We store user information in redis hashtables, and use redis cluster with 4 master nodes, and 4 slave nodes. User information includes something similar to point system that can get updated from multiple other services. This requires the platform to provide real-time user information with maximum persistence to the services.
Therefore, both AOF and RDB is enabled at our redis servers.
- AOF stands for Append Only Files which write every write operation to a file. This makes it slower because every write wait for successfull disk write.
- RDB stands for Redis DataBase is compressed snapshot of redis data. This doesn’t impact performance as much as AOF persistence. However, it may not have all the data for backup (unless BGSAVE is triggered for each write, which is very inefficient).
In the very beginning, platform was in alpha release phase and had about 40K~50K users’ information. Everything was stable and fast.
But about a year later, we have planned to do mass insertion to the platform, increasing user count by about 1000 times.
As anyone would, we began our performance testing. We did two types of tests: redis-benchmark
test, and API server load test
using Gatling, for different numbers of users: 5 million, 25 million and 50 million.

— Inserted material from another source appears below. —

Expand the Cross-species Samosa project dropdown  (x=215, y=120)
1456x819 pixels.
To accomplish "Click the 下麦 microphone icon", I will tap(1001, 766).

There was no major problem when user count was 5 million or 25 million. However, when we tested with highest required QPS possible with 50 million user information, about 5% of the requests have failed for API load test. And from logs we’ve concluded that redis was the bottleneck. However, redis-benchmark
tests showed that redis can handle IO for even higher QPS while having 50 million users’ information.

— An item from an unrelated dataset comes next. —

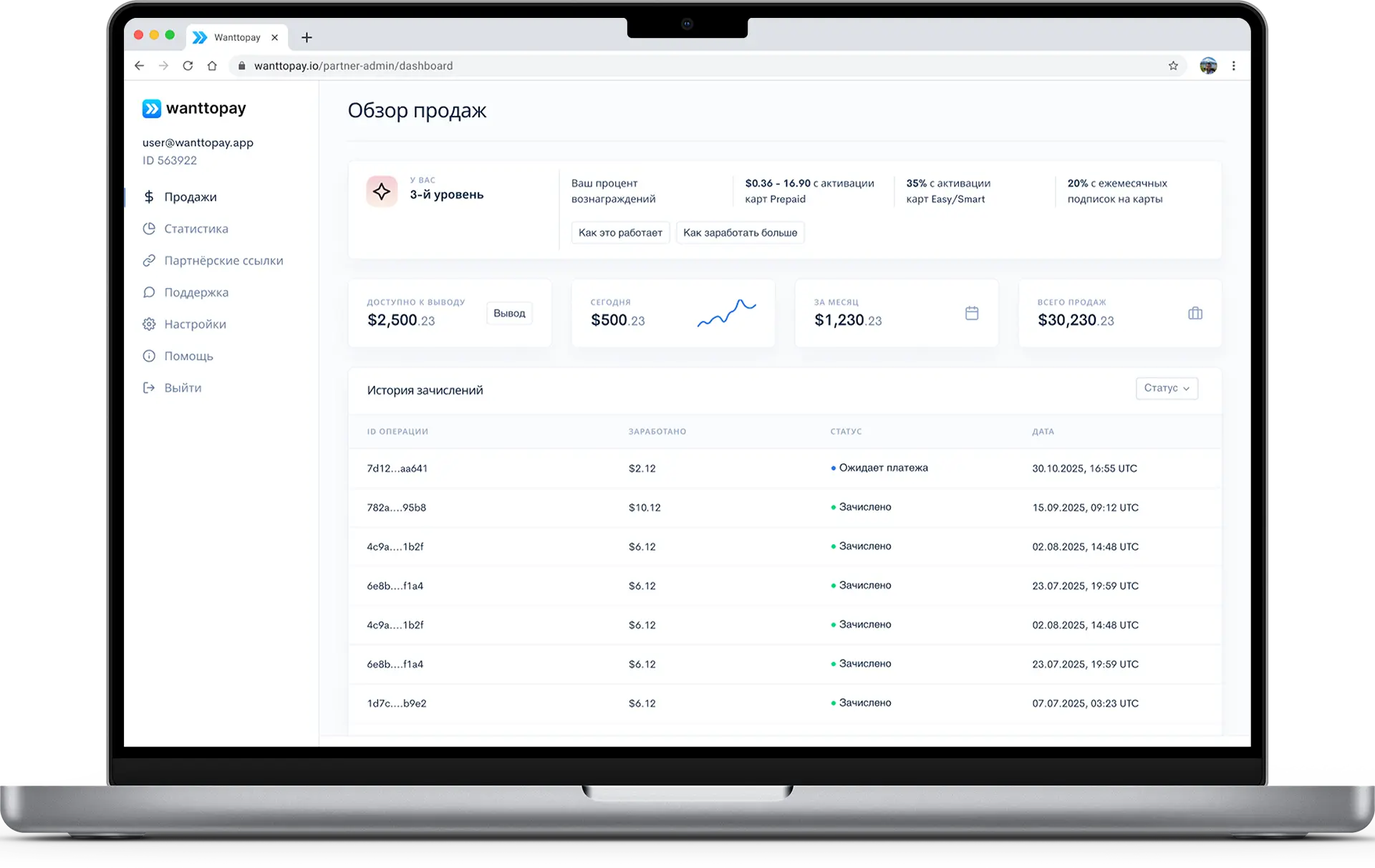Open a new browser tab
Screen dimensions: 1375x868
pyautogui.click(x=307, y=37)
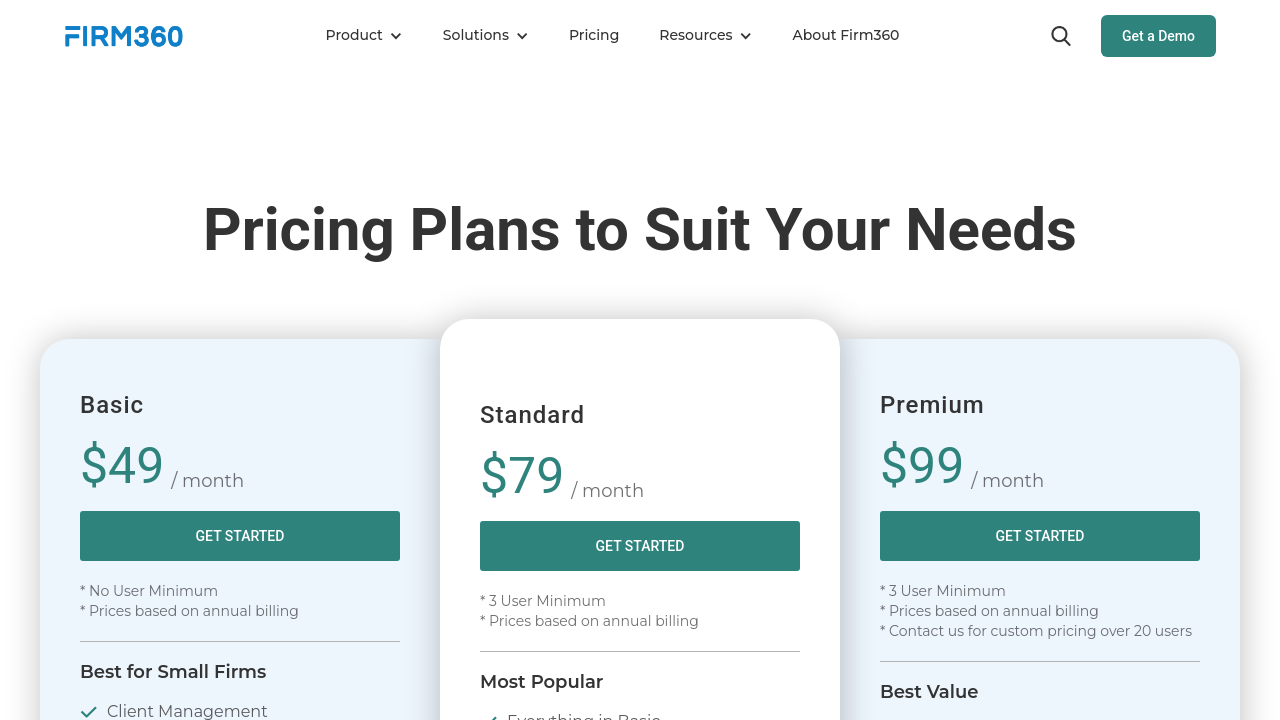Expand the Product dropdown chevron

[396, 36]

So situation was that redis server can handle the required writes for a short time, but for continuous writes for a long time, significant latency occurs.

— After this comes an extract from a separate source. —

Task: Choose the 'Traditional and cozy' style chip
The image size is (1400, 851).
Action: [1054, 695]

We’ve noticed API response had errors every 60 seconds. Also while watching redis-cli -c INFO
every second, we’ve confirmed that errors happen whenever rdb_bgsave_in_progress
is 1
.
Configuration at redis.conf
looked like this:
# save <seconds> <changes>
#
# Will save the DB if both the given number of seconds and the given
# number of write operations against the DB occurred.
save 900 1
save 300 10
save 60 10000
So the redis was taking snapshot every 60 seconds because changes within 60 seconds were far more than 10K.
But why is this causing latency? Snapshotting is supposed to be done with another fork, with minimum impact to the redis server. Also why it didn’t happen for other cases when user count was smaller.
It turns out that issue was happening because background SAVE
was taking too long, due to large data. This was keeping disk IO busy, and all writes was taking time as well because each update was waiting to be written to the disk (AOF enabled). Meanwhile requests to the API were failing due to timeout.
Logs from one of the redis nodes is as following:
23:42:47.211 * 10000 changes in 60 seconds. Saving...
23:42:47.314 * Background saving started by pid 10210
23:43:04.044 * Asynchronous AOF fsync is taking too long (disk is busy?). Writing the AOF buffer without waiting for fsync to complete, this may slow down Redis.
23:43:10.361 * DB saved on disk
We initially thought of implementing Rolling BGSAVE to take control of snapshotting. However issue didn’t happen because we didn’t control snapshot timing, but the amount of data on the node was too large.
From Redis Cluster specification page:
in a Redis Cluster with N master nodes you can expect the same performance as a single Redis instance multiplied by N as the design scales linearly.
So this meant that we can reduce data on each node by increasing cluster size. We resolved the issue by increasing master node count from 4 to 8, which halved the data on each node.
Additionally, server spec of each redis node was too high. It 2 cores and 32 GB of memory. This was truely inefficient because snapshot process was slow even when data size was less than 1GB. So rest of the 31GB memory was never to be used. It would be better to have lower spec servers, (1 core, 2GB memory ideally) in the beginning to resolve this inefficiency.